Sue did her best to encourage the friendly trio to go about the lock duties in an orderly fashion.
Sue "When coming in to the lock landing best practice is to use your centre rope"
Lady boater " Oh, someone else told us that" while she starts to use her windlass to let water out.
Sue "No, lets wait until your boat is actually in the lock with the gates closed before we raise the paddles!!"
The bow rope has been tied so tight the boat can't manoeuvre. |
Pulled in at Banbury for supplies, I also wanted to take my phone into the Three shop, recently I had initiated the phone lock with fingerprint recognition, this was a big mistake as the phone only recognises my smudge once in every five or six attempts. Very frustrating when you reach the tries limit and a message pops up wait another 30 seconds to try again. I'm better off without the hassle.

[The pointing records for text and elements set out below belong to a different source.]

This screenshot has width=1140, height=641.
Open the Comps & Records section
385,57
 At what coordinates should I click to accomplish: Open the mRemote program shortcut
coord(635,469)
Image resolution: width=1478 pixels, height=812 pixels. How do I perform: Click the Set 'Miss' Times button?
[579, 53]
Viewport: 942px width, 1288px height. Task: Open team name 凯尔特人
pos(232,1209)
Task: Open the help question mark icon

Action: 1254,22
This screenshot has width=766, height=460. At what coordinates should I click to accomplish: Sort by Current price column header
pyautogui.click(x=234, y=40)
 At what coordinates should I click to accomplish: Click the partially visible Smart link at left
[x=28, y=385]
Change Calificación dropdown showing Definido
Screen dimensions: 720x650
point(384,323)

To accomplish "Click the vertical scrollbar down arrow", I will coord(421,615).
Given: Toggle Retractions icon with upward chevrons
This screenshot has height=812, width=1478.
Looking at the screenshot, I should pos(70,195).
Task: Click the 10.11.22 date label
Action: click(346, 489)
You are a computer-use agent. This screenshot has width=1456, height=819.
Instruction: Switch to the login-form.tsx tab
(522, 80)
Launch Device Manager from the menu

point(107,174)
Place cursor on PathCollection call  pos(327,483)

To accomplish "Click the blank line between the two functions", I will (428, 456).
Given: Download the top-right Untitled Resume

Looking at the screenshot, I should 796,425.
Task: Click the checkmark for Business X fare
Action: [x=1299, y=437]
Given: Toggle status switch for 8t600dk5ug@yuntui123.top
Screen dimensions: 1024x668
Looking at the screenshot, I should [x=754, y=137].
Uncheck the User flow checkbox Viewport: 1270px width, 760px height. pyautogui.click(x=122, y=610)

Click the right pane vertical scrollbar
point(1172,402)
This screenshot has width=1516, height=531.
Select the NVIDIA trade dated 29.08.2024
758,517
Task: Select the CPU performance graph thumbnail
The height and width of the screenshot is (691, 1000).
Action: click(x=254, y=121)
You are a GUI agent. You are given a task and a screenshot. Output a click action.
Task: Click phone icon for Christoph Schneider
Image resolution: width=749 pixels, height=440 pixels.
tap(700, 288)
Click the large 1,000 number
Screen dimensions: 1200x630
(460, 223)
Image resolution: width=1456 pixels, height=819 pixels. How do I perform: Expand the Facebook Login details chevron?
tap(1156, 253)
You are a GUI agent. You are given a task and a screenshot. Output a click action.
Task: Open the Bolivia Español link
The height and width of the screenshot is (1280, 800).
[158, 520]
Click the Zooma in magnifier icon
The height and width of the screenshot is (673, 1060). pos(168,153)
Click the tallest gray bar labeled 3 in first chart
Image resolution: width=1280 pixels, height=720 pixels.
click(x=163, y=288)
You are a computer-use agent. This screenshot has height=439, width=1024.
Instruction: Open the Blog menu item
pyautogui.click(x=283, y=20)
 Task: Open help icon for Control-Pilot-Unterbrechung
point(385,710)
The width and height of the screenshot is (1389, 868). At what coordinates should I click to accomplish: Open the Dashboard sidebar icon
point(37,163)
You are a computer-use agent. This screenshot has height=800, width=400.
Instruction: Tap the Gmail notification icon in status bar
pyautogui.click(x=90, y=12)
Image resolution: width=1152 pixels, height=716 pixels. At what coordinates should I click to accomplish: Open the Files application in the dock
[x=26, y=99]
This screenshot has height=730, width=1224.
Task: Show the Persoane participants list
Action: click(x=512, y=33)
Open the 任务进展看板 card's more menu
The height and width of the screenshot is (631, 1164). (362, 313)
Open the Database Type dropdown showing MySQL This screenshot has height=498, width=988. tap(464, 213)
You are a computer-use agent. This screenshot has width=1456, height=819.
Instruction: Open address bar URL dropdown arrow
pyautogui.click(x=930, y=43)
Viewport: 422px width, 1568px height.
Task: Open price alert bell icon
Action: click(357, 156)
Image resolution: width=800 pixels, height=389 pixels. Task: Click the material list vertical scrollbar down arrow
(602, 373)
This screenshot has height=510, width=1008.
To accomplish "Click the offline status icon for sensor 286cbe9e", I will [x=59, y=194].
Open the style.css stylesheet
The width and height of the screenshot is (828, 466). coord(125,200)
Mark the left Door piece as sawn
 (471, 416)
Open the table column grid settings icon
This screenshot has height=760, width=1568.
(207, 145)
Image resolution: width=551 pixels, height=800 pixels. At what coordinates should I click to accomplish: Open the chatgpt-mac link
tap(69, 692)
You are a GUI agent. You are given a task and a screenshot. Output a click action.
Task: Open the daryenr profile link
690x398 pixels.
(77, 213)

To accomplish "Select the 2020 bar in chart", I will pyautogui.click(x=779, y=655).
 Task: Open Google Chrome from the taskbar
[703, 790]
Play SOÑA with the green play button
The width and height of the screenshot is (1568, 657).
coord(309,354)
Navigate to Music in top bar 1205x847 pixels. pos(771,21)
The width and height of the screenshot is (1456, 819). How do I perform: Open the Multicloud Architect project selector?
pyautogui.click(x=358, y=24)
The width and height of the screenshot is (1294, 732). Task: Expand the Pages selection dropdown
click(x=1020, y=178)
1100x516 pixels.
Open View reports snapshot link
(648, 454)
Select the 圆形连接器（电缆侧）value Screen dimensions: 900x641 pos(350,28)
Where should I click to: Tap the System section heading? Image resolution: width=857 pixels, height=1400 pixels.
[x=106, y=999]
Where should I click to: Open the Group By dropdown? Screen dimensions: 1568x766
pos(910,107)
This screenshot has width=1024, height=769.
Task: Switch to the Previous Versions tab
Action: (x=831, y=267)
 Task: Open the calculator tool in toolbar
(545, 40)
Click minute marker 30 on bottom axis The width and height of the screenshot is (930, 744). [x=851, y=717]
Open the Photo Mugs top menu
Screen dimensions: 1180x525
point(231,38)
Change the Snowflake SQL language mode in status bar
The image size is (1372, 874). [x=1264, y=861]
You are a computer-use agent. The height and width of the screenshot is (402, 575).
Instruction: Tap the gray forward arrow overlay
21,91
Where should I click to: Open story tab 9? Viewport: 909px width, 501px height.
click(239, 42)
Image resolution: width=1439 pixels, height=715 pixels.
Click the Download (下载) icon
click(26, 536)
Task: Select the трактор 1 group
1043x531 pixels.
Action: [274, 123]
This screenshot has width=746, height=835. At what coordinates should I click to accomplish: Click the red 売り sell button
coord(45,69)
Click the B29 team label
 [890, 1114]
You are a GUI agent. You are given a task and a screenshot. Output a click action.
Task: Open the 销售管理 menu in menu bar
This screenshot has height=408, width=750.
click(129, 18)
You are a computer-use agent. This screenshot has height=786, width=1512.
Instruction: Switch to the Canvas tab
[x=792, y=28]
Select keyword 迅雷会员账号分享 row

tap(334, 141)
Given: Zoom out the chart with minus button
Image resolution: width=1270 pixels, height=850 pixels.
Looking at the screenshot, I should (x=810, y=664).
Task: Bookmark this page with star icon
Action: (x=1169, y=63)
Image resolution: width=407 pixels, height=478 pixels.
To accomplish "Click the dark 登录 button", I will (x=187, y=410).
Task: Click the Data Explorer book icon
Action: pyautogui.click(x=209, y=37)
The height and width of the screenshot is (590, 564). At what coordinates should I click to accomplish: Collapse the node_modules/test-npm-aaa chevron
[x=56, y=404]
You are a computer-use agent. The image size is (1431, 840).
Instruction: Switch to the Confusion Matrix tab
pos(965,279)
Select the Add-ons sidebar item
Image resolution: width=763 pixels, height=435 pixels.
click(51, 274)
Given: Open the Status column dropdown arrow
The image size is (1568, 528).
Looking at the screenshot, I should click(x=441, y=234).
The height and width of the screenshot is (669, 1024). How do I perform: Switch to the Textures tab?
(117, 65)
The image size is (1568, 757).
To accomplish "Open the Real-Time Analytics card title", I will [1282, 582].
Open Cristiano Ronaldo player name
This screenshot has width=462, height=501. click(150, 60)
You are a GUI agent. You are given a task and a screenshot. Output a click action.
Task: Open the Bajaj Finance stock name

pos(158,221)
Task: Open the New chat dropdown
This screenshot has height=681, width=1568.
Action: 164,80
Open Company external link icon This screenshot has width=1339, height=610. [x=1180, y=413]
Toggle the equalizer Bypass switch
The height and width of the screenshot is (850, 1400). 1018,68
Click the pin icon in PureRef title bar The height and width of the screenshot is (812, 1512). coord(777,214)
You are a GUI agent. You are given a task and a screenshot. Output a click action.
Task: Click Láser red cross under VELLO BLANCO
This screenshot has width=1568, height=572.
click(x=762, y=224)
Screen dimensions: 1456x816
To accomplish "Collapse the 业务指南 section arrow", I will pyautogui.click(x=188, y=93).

The chaps in the shop couldn't deactivate it either, suggested to do a factory reset. I'm not sure about that as I could end up loosing lots of info.
Back to the boat we set off for a three mile cruise to King Sutton, lift bridges are usually left in the up position on this canal, Haynes lift bridge was down, got Sue on the offside to lift it. The wind got up and pinned FL to the tow path, every time I pushed the bow out, the wind would push it back before I could reach the tiller, after 10 minutes of heaving with the boat pole I'd had enough, reversed the stern across the canal leaving the bow on the tow path stepped off with the centre rope and heaved the whole 17 tons across the canal.
The heavens opened and I got a proper soaking before we moored up below King Sutton lock.